* [SOURCE TEXT]
**********

How I Designed a Memory System for AI Chat

Tiered memory, retrieval paths, and the consistency tradeoffs that actually matter.

The problem

Users don't experience "RAG" — they experience continuity. If the assistant forgets what you said five messages ago, the product feels broken even when latency is perfect.

Design principles

Hot path stays hot — session state in Redis, always in-memory on the read path.
Semantic search is async-friendly — vector retrieval can be slightly stale; session cannot.
Summaries are lossy by design — compress threads into facts, not transcripts.

Three tiers

Tier	Store	Latency target	Consistency
Session	Redis	< 10ms	Strong
Semantic	pgvector	< 80ms	Eventual
Long-term	Postgres summaries	Background	Eventual

Retrieval flow

On each turn:

Load session messages from Redis.
Embed latest user message; query vector tier with userId filter.
Merge results with reciprocal rank fusion against keyword hits.
Inject top-k into prompt; never exceed token budget — trim by recency score.

The biggest win wasn't a better embedding model — it was not blocking the response on tier-3 consolidation.

What I'd do differently

Start with explicit memory "slots" (preferences, goals) instead of only free-form chunks.
Ship observability for recall@k per session type from day one.

**********

* [GIVEN DATA]
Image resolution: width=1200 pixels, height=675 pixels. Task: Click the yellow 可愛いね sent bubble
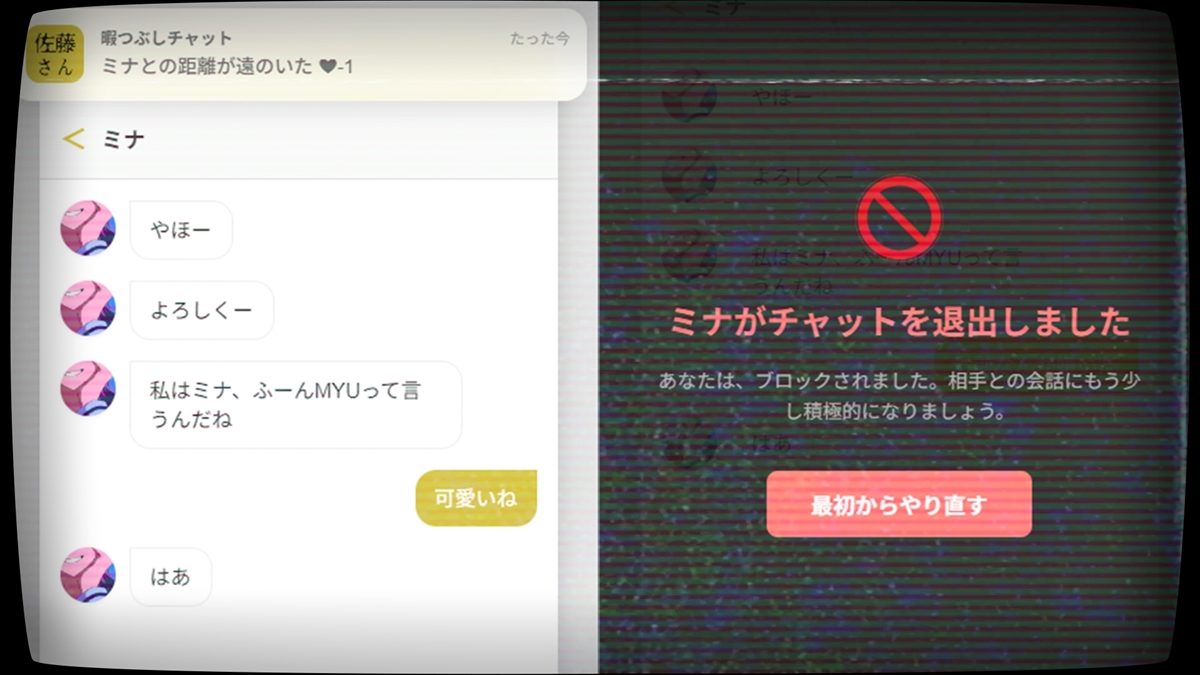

**********

* [TO BE DONE]
Copy the part of the AI chat memory article above that begins at the words "Retrieval flow" and stops after "by recency score.".

* [RESULT OF THE TASK]
Retrieval flow

On each turn:

Load session messages from Redis.
Embed latest user message; query vector tier with userId filter.
Merge results with reciprocal rank fusion against keyword hits.
Inject top-k into prompt; never exceed token budget — trim by recency score.